(begin)

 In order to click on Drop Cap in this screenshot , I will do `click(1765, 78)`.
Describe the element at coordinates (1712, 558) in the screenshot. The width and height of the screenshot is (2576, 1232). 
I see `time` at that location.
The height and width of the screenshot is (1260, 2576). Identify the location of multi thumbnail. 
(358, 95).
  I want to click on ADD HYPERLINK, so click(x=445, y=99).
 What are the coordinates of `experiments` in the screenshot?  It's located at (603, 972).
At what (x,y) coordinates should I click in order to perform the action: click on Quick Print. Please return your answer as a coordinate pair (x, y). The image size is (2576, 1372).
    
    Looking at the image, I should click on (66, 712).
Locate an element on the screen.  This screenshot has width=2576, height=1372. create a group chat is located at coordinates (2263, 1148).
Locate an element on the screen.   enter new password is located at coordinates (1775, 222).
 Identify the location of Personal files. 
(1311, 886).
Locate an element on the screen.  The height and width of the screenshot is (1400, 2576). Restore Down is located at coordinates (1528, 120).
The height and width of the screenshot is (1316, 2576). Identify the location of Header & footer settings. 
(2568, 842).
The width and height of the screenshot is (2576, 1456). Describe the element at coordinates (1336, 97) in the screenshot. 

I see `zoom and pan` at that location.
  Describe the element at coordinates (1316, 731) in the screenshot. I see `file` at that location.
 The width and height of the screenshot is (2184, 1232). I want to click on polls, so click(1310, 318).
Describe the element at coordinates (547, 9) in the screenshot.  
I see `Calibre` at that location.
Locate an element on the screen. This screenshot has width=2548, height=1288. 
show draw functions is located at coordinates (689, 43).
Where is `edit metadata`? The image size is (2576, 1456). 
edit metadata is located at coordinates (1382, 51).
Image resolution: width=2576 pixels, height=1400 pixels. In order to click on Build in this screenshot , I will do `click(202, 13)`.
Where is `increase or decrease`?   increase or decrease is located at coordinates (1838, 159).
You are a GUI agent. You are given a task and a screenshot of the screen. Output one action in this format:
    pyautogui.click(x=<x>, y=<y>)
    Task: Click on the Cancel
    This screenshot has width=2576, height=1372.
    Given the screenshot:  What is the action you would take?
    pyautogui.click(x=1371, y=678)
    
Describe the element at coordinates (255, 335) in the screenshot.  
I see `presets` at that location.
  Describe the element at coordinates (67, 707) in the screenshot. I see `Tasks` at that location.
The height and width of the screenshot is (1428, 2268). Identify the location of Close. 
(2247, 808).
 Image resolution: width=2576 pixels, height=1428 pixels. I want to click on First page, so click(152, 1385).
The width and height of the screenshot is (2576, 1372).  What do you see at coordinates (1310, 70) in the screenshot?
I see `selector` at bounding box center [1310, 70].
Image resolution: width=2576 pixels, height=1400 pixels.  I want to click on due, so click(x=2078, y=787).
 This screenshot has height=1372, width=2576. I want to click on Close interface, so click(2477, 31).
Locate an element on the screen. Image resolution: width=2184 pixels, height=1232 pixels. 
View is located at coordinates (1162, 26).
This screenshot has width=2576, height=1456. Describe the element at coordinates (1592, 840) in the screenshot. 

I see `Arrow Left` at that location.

(end)

What is needed —
Pull out the entries from their very first line through the line containing "What are the", including both of those lines, and reproduce them without any changes.

Finished exercise —
 In order to click on Drop Cap in this screenshot , I will do `click(1765, 78)`.
Describe the element at coordinates (1712, 558) in the screenshot. The width and height of the screenshot is (2576, 1232). 
I see `time` at that location.
The height and width of the screenshot is (1260, 2576). Identify the location of multi thumbnail. 
(358, 95).
  I want to click on ADD HYPERLINK, so click(x=445, y=99).
 What are the coordinates of `experiments` in the screenshot?  It's located at (603, 972).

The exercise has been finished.